━━━ THE INPUT ━━━
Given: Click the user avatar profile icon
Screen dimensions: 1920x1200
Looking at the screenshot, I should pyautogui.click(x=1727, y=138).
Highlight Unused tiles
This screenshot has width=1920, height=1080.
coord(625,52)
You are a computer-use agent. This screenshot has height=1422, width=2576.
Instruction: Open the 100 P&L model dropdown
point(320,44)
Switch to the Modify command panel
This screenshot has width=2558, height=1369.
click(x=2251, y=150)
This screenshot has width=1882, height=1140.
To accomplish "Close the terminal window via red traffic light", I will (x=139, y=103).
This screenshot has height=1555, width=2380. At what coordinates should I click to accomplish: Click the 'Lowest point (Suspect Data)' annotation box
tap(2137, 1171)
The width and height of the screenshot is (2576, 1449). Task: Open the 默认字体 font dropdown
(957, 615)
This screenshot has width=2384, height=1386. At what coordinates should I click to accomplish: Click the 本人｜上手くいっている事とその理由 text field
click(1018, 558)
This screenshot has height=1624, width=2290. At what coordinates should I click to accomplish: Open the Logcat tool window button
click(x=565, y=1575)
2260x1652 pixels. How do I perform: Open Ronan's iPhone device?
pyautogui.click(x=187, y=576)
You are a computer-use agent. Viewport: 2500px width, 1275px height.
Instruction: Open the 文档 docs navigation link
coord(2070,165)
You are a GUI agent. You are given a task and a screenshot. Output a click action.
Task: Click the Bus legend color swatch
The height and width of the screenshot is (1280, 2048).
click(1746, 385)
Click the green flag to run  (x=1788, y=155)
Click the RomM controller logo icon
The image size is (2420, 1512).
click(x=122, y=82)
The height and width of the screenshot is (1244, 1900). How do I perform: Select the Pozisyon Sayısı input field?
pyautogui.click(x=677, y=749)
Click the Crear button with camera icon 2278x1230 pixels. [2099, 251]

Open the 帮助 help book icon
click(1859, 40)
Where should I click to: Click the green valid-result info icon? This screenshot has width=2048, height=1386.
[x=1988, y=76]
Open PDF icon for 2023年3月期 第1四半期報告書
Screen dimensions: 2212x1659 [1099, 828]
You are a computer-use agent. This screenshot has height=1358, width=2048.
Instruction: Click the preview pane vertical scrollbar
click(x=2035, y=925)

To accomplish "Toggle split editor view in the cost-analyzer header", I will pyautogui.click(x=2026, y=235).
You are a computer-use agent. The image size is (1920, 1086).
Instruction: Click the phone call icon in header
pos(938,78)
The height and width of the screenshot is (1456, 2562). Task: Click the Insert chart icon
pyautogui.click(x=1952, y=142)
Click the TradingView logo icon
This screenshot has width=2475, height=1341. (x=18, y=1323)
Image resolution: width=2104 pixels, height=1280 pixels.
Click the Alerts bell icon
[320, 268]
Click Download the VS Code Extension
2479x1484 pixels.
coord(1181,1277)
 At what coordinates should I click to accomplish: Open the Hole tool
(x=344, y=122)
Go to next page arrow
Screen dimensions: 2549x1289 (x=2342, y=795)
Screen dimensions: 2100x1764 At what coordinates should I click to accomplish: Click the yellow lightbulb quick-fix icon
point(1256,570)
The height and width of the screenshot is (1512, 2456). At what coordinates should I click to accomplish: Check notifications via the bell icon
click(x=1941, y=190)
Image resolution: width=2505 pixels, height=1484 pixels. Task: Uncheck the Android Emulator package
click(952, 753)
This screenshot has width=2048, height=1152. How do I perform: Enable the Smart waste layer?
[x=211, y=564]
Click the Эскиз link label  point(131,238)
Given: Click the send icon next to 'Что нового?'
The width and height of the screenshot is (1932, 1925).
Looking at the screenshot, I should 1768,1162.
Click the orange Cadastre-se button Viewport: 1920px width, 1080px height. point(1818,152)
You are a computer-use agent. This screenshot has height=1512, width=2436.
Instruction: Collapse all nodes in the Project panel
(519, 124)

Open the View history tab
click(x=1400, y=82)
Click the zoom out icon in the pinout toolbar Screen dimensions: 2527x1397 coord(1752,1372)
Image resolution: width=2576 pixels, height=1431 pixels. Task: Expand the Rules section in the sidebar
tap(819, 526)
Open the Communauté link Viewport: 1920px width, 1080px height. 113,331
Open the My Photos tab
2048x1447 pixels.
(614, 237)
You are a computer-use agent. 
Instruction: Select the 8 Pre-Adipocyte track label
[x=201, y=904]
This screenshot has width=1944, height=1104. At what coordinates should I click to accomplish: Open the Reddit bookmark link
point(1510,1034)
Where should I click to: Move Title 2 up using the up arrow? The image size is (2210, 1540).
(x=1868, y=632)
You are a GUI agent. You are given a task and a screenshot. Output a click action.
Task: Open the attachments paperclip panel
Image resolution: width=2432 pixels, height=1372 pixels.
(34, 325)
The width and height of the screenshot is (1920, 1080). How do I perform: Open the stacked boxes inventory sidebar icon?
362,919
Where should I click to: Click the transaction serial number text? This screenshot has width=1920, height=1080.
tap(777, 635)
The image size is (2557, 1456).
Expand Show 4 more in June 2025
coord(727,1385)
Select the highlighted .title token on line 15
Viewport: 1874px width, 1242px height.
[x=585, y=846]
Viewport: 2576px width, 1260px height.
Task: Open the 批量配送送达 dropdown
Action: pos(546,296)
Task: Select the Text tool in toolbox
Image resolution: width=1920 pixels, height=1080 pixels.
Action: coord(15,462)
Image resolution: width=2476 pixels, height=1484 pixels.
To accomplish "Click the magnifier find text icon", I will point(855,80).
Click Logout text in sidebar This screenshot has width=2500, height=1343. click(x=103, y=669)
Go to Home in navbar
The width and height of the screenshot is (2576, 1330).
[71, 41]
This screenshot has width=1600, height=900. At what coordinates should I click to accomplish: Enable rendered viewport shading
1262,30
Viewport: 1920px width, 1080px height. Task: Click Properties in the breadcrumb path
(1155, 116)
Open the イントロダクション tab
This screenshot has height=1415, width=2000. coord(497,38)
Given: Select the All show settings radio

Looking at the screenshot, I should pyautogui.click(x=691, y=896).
━━━
**ASSIGNMENT:**
Output the lines from the one with "Image resolution: width=2476" through the end of the records above, exactly, including both ends, and nothing besides.

**TASK RESULT:**
Image resolution: width=2476 pixels, height=1484 pixels.
To accomplish "Click the magnifier find text icon", I will point(855,80).
Click Logout text in sidebar This screenshot has width=2500, height=1343. click(x=103, y=669)
Go to Home in navbar
The width and height of the screenshot is (2576, 1330).
[71, 41]
This screenshot has width=1600, height=900. At what coordinates should I click to accomplish: Enable rendered viewport shading
1262,30
Viewport: 1920px width, 1080px height. Task: Click Properties in the breadcrumb path
(1155, 116)
Open the イントロダクション tab
This screenshot has height=1415, width=2000. coord(497,38)
Given: Select the All show settings radio

Looking at the screenshot, I should pyautogui.click(x=691, y=896).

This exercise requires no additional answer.